If you're making them for a side dish and not as part of something else, I love melting some butter and sauteeing shallots and garlic before adding the peas to cook for just a couple minutes. They turn out just right then and it is the only way my husband will eat them. Your trouble could have to do with freezer burn though. I have found using plastic deli containers is the best way to avoid freezer burn.
1) When buying pees shake the box/bag. Peas are individually frozen. Peas that are stuck together in large clumps thawed between the factory and the store. This often happens at the grocery store where food is let to sit out before adding it to the freezer.
2) I never cook my peas. I add them frozen to my hot food (right at the end). They have always been sweet. For salads I submerge them in warm water until they defrost. Takes a bit longer but they are good.
I cook a lot of peas or peas&carrots for my toddler. They are great finger food. I usually cover with tap water in a coffee cup and microwave for 1.5-2 minutes, then let sit for a few minutes. Drain and serve. If I'm mixing them with something that's cooking already, I just throw them in. You either have freezer burn or they are getting dried out by whatever cooking method you are using.
I like them still frozen :)
Re: storage. If you open a bag and use some, put them in a freezer bag and compress out as much air as possible. I do this even though we go through them really fast.
I have nothing scientific to back this up, but I find that when fresh or frozen peas (or fava beans, for that matter) are cooked over direct heat, i.e. actual contact with the surface of a hot frying pan, they turn starchy and unappealing. More gentle heat, like boiling water or folding frozen peas into risotto in the last few minutes, keeps them sweet and tender.
Has anyone else experienced this, or am I just crazy?
Keeping your frozen peas double bagged in freezer ziploc bags is always a good way to go. Use them within 6 months.
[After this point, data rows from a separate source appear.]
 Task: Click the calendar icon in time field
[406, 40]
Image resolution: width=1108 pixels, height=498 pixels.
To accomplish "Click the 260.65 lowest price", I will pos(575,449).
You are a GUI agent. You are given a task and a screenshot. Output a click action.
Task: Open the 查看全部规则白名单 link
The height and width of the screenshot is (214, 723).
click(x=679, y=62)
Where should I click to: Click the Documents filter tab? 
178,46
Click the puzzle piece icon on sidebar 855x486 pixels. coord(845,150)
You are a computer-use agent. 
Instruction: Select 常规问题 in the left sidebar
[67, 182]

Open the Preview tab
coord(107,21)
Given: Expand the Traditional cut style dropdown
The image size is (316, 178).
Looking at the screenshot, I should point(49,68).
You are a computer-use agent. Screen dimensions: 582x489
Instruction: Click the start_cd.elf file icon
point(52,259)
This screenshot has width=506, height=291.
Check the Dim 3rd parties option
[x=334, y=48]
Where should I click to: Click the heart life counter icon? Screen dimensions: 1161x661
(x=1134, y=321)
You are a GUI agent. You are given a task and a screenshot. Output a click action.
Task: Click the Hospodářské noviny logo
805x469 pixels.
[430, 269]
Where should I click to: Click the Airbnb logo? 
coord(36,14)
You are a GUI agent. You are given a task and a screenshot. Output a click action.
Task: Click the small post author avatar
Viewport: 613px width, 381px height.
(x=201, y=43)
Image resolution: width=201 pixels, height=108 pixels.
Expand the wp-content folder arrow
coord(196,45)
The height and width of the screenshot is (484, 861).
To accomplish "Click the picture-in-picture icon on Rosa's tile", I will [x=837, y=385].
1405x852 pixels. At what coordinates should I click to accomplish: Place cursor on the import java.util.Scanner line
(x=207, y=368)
Here's my tried and true method for cooking. Using 1-3 cups peas and 1 tablespoon of a good salted butter per cup (like Kerrygold), place in a small saucepan with a lid (preferably glass). Put on a low heat and shake every 4 minutes or so for about 15 or 20 minutes. NEVER lift the lid! The peas will come out fresh tasting of summer with a hint of butter. Works every time.
The individually frozen thing sounds like a good tip to me. For whatever reason I always sort of instinctively massage the bags when I buy peas and I never buy the ones that are lumpy. We eat a ton of peas and I've never had a problem.
Also totally agree with the folks who are cooking for a short period of time and with indirect heat. We eat peas as a side dish probably once a week or so and I usually just pour a kettle of boiling water over them, let them sit for a minute, rinse with cold water and then dress with a shallot vinaigrette. Also one of my favorite snacks....
I always put them in boiling water for a minute or two and then stir them in to whatever dish I'm making. I do this a lot, and it turns out perfectly every time (shepherd's pie, matar paneer, fried rice, pasta salads...)
I add them frozen to the hot food at the end and allow them to thaw - takes just minutes. If they are being cooked alone, I zap them (microwave) in a glass container with the lid on to keep the steam in. I don't know why you couldn't heat on low in a fry pan with butter (or whatever) on the stove top just until thawed and warmed.
Ditto.
Place the peas in a suitable pot. Add cold tap water to cover by an inch, add table salt and place lid on the pot.
Bring to a boil quickly then reduce heat and simmer for 7 to 8 minutes.